NativeScript can be a great solution to any and all of the above scenarios. It’s an open-source framework that developers use to create apps that deliver a native user experience across Apple and Android devices.

Talk to your performance partner to decide what technology solution is best for deploying your mobile learning. They should be able to suggest which method will be best to meet your goals and budget.

7. Content

The content medium is just as important as–if not more than–the technology used to deploy mobile learning. If your content isn’t engaging, beautifully designed, and providing value, user engagement will plummet. So, how do you provide value to your learners through your content?

You make it applicable to them. Give them real-world application for the content they’re learning and how it applies to their specific job function.

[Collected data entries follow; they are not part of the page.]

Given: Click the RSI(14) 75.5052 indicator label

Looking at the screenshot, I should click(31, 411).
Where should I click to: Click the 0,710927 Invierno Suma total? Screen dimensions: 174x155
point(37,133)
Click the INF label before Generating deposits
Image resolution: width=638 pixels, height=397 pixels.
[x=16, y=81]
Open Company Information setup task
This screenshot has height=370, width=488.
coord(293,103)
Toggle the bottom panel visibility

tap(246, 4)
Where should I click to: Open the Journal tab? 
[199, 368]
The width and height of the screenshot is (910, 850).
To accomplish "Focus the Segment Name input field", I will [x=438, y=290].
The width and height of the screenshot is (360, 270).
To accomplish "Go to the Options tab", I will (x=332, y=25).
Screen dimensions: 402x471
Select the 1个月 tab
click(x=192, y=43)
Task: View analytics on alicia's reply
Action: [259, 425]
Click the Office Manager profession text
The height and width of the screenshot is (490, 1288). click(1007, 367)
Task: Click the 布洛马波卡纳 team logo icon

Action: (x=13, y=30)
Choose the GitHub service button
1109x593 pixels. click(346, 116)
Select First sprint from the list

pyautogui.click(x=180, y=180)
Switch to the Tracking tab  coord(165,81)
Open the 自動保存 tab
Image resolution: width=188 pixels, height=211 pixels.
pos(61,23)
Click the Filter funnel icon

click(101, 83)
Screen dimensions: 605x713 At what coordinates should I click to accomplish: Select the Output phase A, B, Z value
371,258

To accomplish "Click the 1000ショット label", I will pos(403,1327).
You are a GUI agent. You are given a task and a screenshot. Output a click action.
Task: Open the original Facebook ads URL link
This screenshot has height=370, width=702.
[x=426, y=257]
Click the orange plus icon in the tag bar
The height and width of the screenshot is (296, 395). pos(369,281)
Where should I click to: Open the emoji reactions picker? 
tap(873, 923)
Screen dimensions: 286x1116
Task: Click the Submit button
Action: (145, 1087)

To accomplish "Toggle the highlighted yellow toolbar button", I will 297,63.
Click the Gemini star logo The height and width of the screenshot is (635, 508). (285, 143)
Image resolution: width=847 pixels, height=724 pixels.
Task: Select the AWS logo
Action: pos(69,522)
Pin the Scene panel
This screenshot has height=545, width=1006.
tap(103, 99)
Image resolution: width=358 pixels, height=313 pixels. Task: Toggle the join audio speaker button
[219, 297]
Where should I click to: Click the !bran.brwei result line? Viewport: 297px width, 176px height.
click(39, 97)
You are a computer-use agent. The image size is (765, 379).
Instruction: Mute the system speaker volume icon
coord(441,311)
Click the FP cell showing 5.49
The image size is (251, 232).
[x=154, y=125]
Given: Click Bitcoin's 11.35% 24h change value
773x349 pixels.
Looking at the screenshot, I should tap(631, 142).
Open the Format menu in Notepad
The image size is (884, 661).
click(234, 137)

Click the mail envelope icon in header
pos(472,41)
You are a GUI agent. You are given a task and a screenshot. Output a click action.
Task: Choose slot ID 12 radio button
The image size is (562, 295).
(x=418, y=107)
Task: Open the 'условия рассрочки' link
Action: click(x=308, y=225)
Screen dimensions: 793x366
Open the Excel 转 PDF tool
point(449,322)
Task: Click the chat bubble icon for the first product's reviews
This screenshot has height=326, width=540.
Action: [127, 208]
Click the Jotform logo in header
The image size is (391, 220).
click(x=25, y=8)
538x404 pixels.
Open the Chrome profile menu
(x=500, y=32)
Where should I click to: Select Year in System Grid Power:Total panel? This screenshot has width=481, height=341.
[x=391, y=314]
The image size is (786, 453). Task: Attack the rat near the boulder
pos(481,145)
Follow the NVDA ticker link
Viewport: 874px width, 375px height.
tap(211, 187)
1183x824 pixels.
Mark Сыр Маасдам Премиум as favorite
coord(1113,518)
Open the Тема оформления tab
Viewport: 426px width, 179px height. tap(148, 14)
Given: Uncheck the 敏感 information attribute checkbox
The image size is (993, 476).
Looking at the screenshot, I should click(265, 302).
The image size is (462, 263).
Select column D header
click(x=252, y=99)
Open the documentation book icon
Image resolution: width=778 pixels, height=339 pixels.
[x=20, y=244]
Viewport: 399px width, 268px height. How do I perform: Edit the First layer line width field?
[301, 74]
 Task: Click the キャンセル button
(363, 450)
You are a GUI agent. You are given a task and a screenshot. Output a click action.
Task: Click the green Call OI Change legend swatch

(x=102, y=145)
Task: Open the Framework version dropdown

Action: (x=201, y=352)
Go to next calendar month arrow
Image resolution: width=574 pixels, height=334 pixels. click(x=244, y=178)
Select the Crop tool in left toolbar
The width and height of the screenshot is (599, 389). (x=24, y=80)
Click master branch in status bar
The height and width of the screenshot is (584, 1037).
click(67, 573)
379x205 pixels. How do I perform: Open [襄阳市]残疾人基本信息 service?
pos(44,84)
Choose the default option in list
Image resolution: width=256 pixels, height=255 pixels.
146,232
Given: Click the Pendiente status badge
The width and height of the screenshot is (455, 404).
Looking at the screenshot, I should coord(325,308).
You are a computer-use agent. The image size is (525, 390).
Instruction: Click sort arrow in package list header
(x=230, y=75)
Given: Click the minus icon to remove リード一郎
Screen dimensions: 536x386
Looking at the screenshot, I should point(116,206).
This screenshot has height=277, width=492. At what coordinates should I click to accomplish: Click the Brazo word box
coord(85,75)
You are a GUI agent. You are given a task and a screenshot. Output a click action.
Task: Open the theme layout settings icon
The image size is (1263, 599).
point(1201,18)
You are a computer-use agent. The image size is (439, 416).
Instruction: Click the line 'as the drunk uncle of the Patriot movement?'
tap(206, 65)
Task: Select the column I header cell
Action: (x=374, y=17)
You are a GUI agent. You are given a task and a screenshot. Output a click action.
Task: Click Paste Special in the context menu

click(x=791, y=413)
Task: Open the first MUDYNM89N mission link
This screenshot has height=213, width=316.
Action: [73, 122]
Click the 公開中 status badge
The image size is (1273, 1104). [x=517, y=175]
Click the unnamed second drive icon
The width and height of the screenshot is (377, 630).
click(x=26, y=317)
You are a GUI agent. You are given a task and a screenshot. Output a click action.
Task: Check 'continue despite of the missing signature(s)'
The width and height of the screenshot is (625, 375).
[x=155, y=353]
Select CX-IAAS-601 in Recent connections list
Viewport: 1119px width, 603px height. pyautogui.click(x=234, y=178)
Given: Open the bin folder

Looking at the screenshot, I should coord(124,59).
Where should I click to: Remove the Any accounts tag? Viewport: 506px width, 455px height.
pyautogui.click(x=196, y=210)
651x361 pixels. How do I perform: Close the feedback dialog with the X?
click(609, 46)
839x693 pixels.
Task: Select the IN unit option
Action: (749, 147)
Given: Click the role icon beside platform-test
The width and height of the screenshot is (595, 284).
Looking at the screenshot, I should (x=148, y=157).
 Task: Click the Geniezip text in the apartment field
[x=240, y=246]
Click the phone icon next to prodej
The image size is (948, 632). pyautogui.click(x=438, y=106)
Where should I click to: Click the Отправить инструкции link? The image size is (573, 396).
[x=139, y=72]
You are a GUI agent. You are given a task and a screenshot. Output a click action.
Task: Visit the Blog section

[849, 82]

This seems like a no-brainer, but you’d be surprised how frequently some miss this mark and just dump information on their learners. No way can they retain all of that information in one sitting.

No one loves that kind of situation. Instead, consider breaking your content up into chunks. This will help your learners retain information over a longer period of time. But most importantly? Tell a story. Storytelling makes your learning more compelling and engaging.

8. Measuring Effectiveness

We know you didn’t invest in a mobile learning strategy just for the fun of it. You want results! But how do you know you’re getting those results and properly measuring your learning effectiveness? There are a few ways to achieve this. The easiest way is to calculate and measure ROI.

Estimate what the costs of development and design are and put those costs up against the benefits of your mobile learning. These benefits might be increased knowledge retention, higher sales, fewer compliance issues, or whatever your core focus is. “By evaluating costs against performance results you will be able to get a cost-to-performance ratio that can truly help you determine whether your online training was effective or there are still areas that need to be improved.”

Seem like a lot to digest? Have no fear. Lots of companies are in the same boat, and it’s all about figuring out what is right for your organization. Determining your goals and organizational readiness upfront will make for far fewer headaches once you begin working with a partner and actually building out your mobile strategy.